Wireless week reports that T-Mobile USA has dropped a plan to begin charging customers $1.50 per month to get a paper copy of their bill in the mail.
The wireless phone carrier had recently informed its 33 million customers that the fee would go into effect this past Saturday and apply to anyone who didn’t sign up for a paperless billing plan, in which bills can only be viewed on the Internet.
After an outcry from customers and threats of legal action, however, the company changed its mind. In a statement posted on a company Web page, T-Mobile said it had decided not to implement the fee, “for now.”
“Instead, we’ll be taking more time to determine the fairest way possible to encourage people to go paperless,” it said.
New York Attorney General Andrew Cuomo, whose office had issued T-Mobile a warning over the planned fee, said in a statement that the company couldn’t legally impose new charges without giving customers the option of ending their service contracts early.
“My office will not sit back and let a company change its prices under the guise of “going green,'” he said.
T-Mobile’s main competitors, Verizon Wireless, AT&T and Sprint Nextel, all offer customers a free paper copy of a basic bill, but impose charges if customers want a paper copy of a more detailed bill with itemized calls.
T-Mobile USA, owned by Deutsche Telekom AG, has also been charging $3.49 for a detailed paper copy of a bill, and will continue to do so.
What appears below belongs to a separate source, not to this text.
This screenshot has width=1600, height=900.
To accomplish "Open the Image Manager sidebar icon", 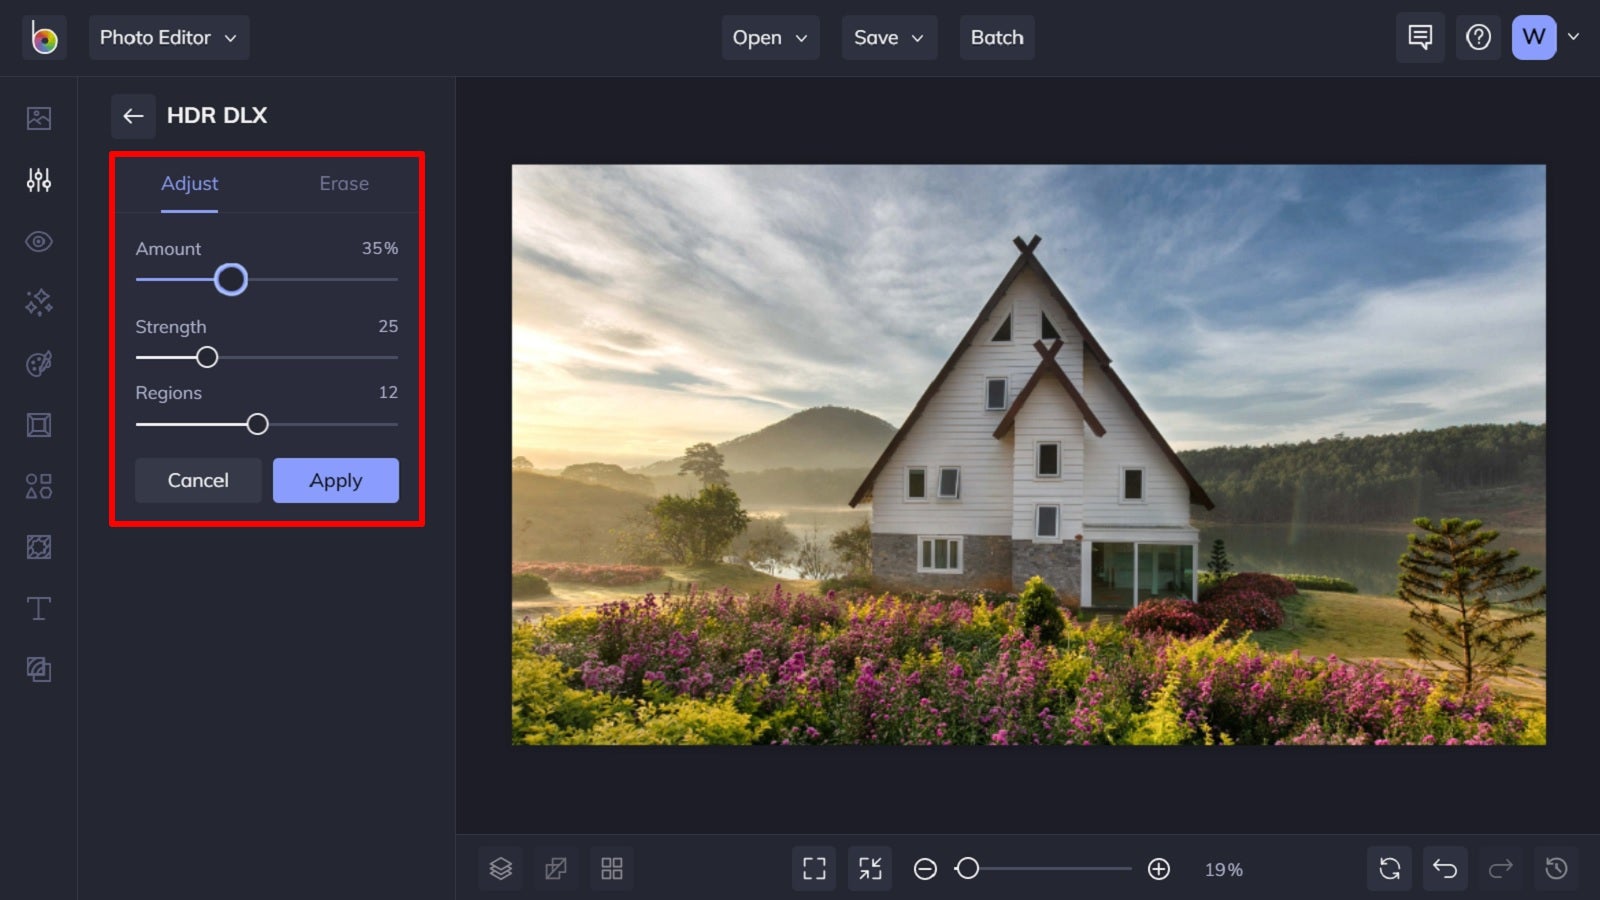I will point(39,118).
There is nothing wrong with T-Mobile’s motive but only in the way it was implemented. This ‘take it or leave it’ approach will always lead to consumer backlash and it is surprising that it was adopted, especially in such a litigation-mad market as the USA. Surely customers could have been given an option to stay with paper bills and be charged extra or move to eBilling at no cost, or even a discount as encouragement, over a period of months. I suspect that the cause has been set back years because of this move and hope that is not a deterrent to other service providers supporting the TM Forum’s ‘Kill the Bill’ Campaign.